Os conquistadores cumpriram a missão de devolver a Deus o ouro, a prata e outras várias riquezas que o Demônio havia usurpado

Os conquistadores descobriram que Satã, quando expulso da Europa, tinha encontrado refúgio na América. Nas ilhas e nas praias do mar do Caribe, beijadas dia e noite por seus lábios flamejantes, habitadas por seres bestiais que andavam nus, tal como o Demônio os havia colocado no mundo, que cultuavam o sol, a terra, as montanhas, os mananciais e outros demônios disfarçados de deuses, que chamavam de jogo ao pecado carnal e o praticavam sem horário nem contrato, que ignoravam os dez mandamentos e os sete sacramentos e os sete pecados capitais, que não conheciam a palavra pecado nem temiam o inferno, que não sabiam ler nem tinham nunca ouvido falar do direito de propriedade, nem de nenhum direito e que, como se tudo isso fosse pouco, tinham o costume de comerem uns aos outros. E crus.

A conquista da América foi uma longa e difícil tarefa de exorcismo. Tão arraigado estava o Demônio nestas terras, que quando parecia que os índios se ajoelhavam devotamente ante a Virgem, estavam na realidade adorando a serpente que ela amassava com o pé; e quando beijavam a Cruz não estavam reconhecendo ao Filho de Deus, mas estavam celebrando o encontro da chuva com a terra.
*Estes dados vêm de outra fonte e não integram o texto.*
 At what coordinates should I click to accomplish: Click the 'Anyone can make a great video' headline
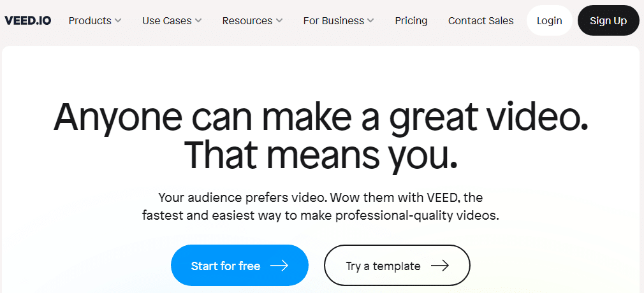[321, 118]
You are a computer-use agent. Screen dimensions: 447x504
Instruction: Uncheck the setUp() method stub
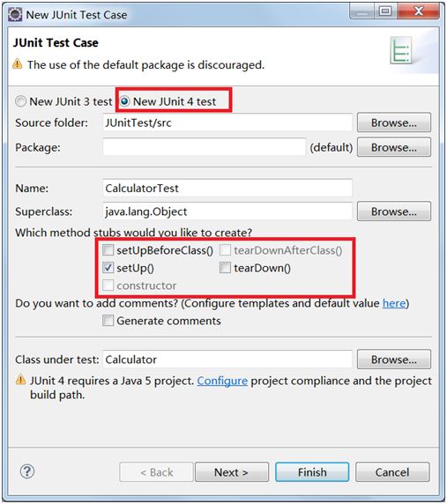(x=108, y=268)
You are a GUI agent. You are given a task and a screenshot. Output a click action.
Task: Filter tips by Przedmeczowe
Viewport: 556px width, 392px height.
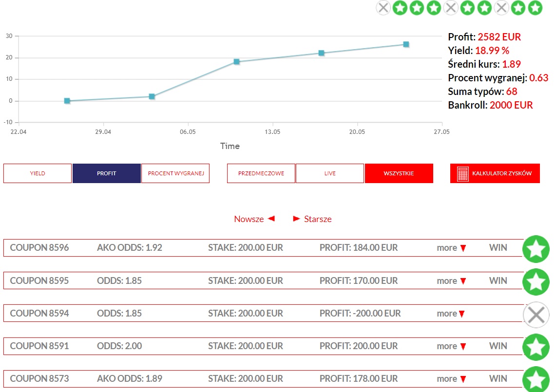click(261, 173)
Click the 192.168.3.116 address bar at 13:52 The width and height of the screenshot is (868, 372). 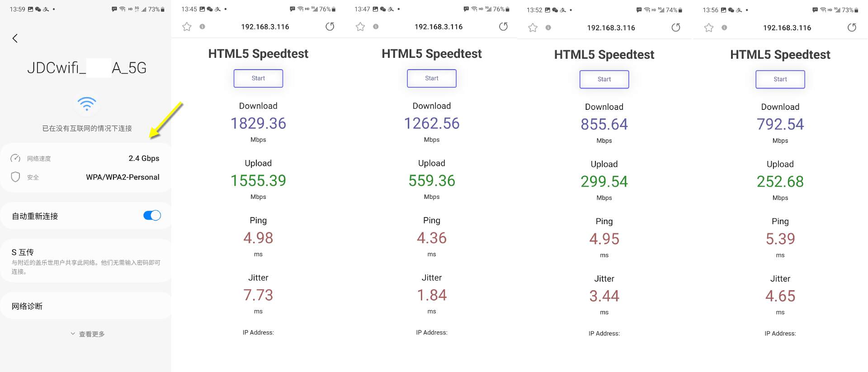pos(611,28)
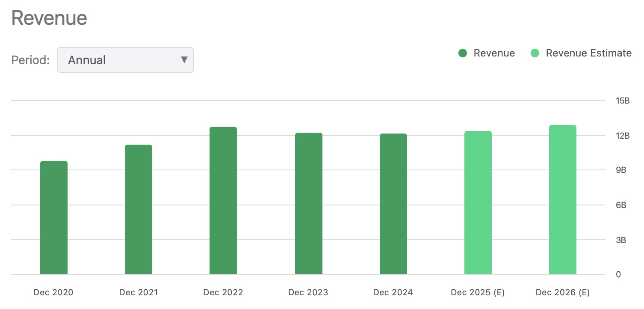This screenshot has width=644, height=309.
Task: Toggle the Revenue legend series
Action: coord(487,53)
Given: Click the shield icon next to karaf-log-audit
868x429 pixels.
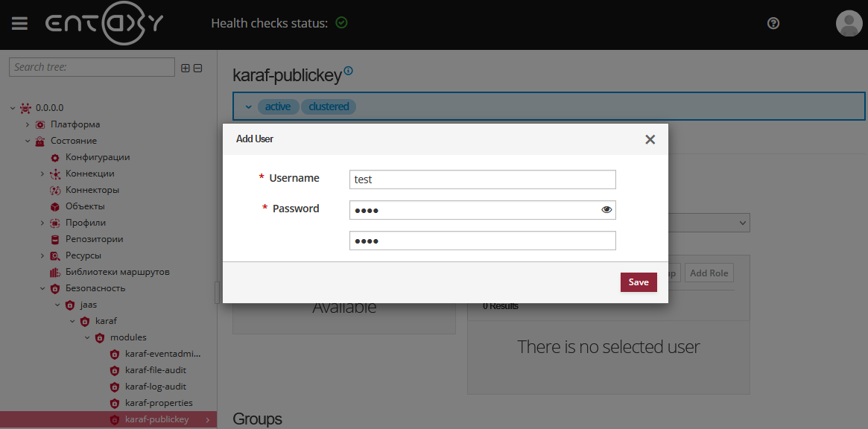Looking at the screenshot, I should click(114, 386).
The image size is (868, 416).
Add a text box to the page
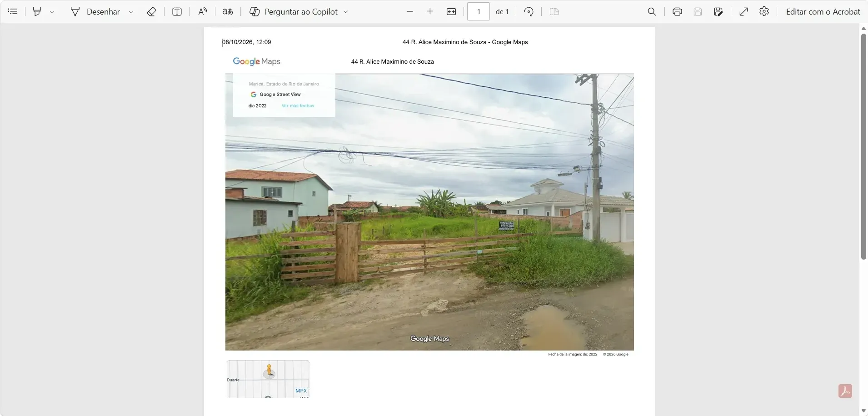pos(177,11)
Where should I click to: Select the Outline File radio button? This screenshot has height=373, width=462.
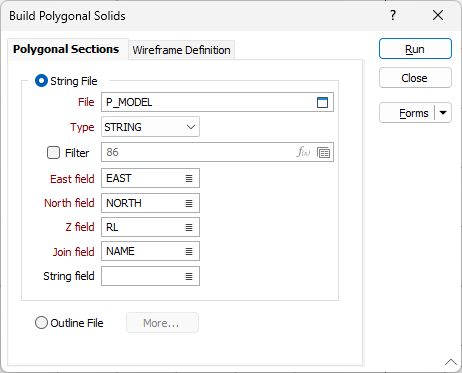pyautogui.click(x=41, y=323)
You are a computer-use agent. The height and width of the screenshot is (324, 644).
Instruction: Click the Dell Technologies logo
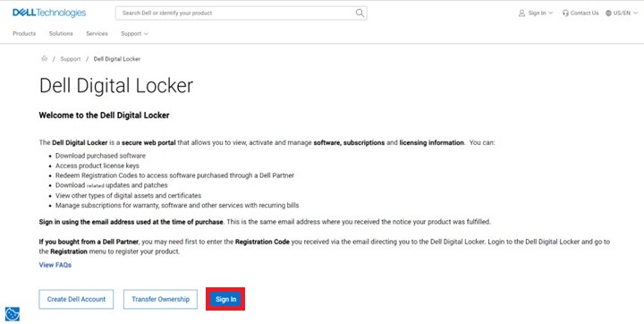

Os conquistadores cumpriram a missão de devolver a Deus o ouro, a prata e outras várias riquezas que o Demônio havia usurpado. Não foi fácil recuperar o tesouro. Ainda bem que de vez em quando recebiam alguma pequena ajuda de lá de cima. Quando o dono do inferno preparou uma emboscada em um desfiladeiro, para impedir a passagem dos espanhóis em busca da prata de Cerro Rico de Potosi, um arcanjo baixou das alturas e lhe deu uma tremenda surra.

O Demônio é negro

Supunha-se que a leitura da Bíblia podia facilitar a viagem dos africanos do inferno para o paraíso, mas a Europa esqueceu de ensiná-los a ler

Como a noite, como o pecado, o negro é inimigo da luz e da inocência.

Em seu célebre livro de viagens, Marco Pólo fala dos habitantes de Zanzibar. “Tinham uma boca muito grande, lábios muito grossos e nariz como o de um macaco. Caminhavam nus, totalmente negros e para quem de qualquer outra região que os visse acreditaria que eram demônios”.

Três séculos depois, na Espanha, Lúcifer, pintado de negro, trepado numa carroça em chamas, entrava nos pátios das comédias e nos palcos das feiras. Santa Tereza de Jesus, que viveu para combatê-lo, apesar disso nunca pode entendê-lo. Uma vez ficou ao lado e viu “um negrinho abominável”. Outra vez ela viu que do seu corpo negro saía uma chama vermelha, quando se sentou em cima de seu livro de orações e queimou os textos do ofício religioso.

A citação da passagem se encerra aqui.